[Текст для чтения]:

Мои воспоминания. Книга первая
Шрифт:
Естественно, что дядя не пожалел денег на то, чтобы его единственная дочь Оля забыла о казарменности институтских дортуаров и почувствовала бы себя, наконец, действительно дома, в теплом, приятном гнездышке. Ей досталась последняя, залитая светом комната, имевшая в плане круглую форму. Была она угловой и выходила и на Никольскую и на Екатерингофский проспект. Стены были обтянуты чинсом с большими яркими цветами, и такой же материей были обтянуты мягкие стулья, кресла и диван, а на всю комнату был постлан бархатный ковер. Попадая в эту комнату, не хотелось ее покидать. Меня особенно тянул в Олину комнату книжный шкаф, на полках которого стояли сомкнутым строем томики в разноцветных переплетах с золотым тиснением. Почти все эти книги были французские, а значительная часть их принадлежала перу графини де Сегюр, урожденной Ростопчиной. Это собрание я досконально изучил в несколько месяцев. В другом шкафчике береглись игрушки, когда-то служившие Оле, и среди них была большая коробка с бесчисленными миниатюрными предметами кукольного хозяйства. У меня была особенная страсть как раз к таким
Теперь сам дядя Костя стал нашим завсегдатаем. Каждое утро около десяти он являлся и проходил прямо к маме, с которой у него были длинные разговоры — почти всегда финансового характера. Под его руководством и через него мама производила операции с покупкой и продажей бумаг, и как будто благодаря этим операциям одно время мы стали обладателями довольно значительного состояния. Но затем, к концу 80-х годов, произошел какой-то крах, приближение которого проглядел хитроумный дядя Костя, и все это богатство так же быстро растаяло, как образовалось. Дядя тоже пострадал (я помню расстроенные и озабоченные лица обоих), но все же он скоро успел наверстать потерянное, так что к моменту его кончины капитал дяди исчислялся в 800 000 рублей. Сумма была немаловажная (капитал давал около 40 000 годового дохода) и позволила впоследствии наследнице дяди Кости вести столь же «полный» образ жизни, какой вели другие наши семейные богачи: мой брат Леонтий с женой, дети дяди Сезара и другие.

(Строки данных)
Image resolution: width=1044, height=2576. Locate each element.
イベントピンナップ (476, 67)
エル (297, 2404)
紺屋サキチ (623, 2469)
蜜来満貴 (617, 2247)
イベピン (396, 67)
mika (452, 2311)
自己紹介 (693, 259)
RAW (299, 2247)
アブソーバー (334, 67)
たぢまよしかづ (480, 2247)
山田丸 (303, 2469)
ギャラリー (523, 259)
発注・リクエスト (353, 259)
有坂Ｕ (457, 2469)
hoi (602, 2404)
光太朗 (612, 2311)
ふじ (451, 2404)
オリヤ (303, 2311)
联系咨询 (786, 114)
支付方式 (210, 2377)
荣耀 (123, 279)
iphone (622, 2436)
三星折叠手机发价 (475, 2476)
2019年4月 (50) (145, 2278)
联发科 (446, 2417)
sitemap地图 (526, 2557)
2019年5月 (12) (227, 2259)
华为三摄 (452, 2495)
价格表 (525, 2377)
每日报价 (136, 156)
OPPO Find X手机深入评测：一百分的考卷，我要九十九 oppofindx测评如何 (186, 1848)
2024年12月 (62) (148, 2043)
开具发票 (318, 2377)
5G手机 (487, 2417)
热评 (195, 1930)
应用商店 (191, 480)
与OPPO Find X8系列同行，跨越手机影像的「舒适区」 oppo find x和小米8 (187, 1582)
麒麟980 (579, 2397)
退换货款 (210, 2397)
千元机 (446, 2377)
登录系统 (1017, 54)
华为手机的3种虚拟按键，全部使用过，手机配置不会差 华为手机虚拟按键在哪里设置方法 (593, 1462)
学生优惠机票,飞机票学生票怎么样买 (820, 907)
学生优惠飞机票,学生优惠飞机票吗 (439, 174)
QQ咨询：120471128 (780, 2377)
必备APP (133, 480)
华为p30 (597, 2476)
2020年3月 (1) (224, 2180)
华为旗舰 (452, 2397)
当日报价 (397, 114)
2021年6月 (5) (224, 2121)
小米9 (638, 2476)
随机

[Набор заданий]:
A. Во сколько рублей исчислялся капитал дяди Кости к моменту его кончины, согласно отрывку из воспоминаний?
B. Напишите продолжение отрывка из воспоминаний о дяде Косте, начиная сразу после его последнего предложения.
Записи для выполнения заданий не понадобятся.

[Ответы к заданиям]:
A. В 800 000 рублей.

B.
Возвращаюсь еще раз к семейным обедам, так как они играли в нашем быту большую роль. С момента поселения дяди Кости на Никольской улице и особенно после смерти его брата Сезара они вошли в окончательно утвержденную систему. Обеды у нас чередовались через неделю с обедами у соседей. К обедам у дяди Кости я сначала относился с некоторой опаской, как к чему-то скучному, но затем постепенно я к ним пристрастился. При всей своей расчетливости дядя оказался великим хлебосолом и тонким знатоком гастрономической части. Древнюю расхлябу Васильевну сменила первоклассная кухарка — настоящая мастерица. Особенно же дядино угощение славилось обилием закусок. Дядя сам ездил выбирать деликатесы к Смурову и к Елисееву, где он прислушивался к советам и рекомендациям преданных ему приказчиков. Он лично заведовал и погребом, в котором водились разнообразные отборные марки, но особенно прекрасны были рейнские вина. Солидной парадностью отличалась и сервировка. Серебро было массивное и тяжелое, скатерти и салфетки ослепительно белые, посуда, хрусталь — высшего качества. Среди стола красовались три вазы с отборными фруктами, а на тарелочках мейсенского фарфора были разложены специально заказывавшиеся конфеты от Кочкурова, на которые с самого начала обеда я кидал полные вожделения взоры. Мое место на этих обедах у дяди Кости было всегда на самом конце стола, между кузеном Сережей и дядей Мишей Кавос. И вот тут, незаметно от «главных старших», я мог тешить свое пристрастие к сладкому тем, что урывками схватывал то одну, то другую палочку, кругляшку или шарик — все сказочно вкусные вещи. Напрасно мама с другого, почетного конца делала мне знаки, чтобы я от этого воздерживался: соблазн становился только еще более сильным.
В первые годы обеды у дяди Кости не представляли для меня иного интереса, нежели именно такое потворство моим плотоядным инстинктам, духовное же содержание этих обедов не доходило до моего сознания. Но по мере того, как я рос, я стал более внимательно прислушиваться к возникавшим между старшими спорам, и эти контроверсы людей остроумных и на редкость культурных сослужили немалую службу моему развитию. Бывало, на наших домашних обедах мне делалось скучно, и тогда я под каким-нибудь предлогом покидал столовую и удалялся к себе в комнату, возвращаясь только к десерту (в очень ранних летах я при таких приступах скуки за семейным обедом умудрялся соскальзывать под стол, где оказывался в совершенно особенном сумрачном мире, в чем-то вроде длинного мрачного зала, в котором роль колонн играли ножки стола, а кариатид — панталоны мужчин и юбки дам. Удивляло меня и то, что пол был здесь усеян крошками и объедками, которые я из одного озорства, забыв о своей брезгливости, подбирал и совал в рот. Иногда мне в этом «подстолье» держали компанию собаки и кошки). Но на обедах у дяди Кости я не позволял себе подобных вольностей уже из-за одного уважения к нему, и вот постепенно я стал интересоваться тем, что говорилось, и меня начал пленять азарт, с которым велся спор.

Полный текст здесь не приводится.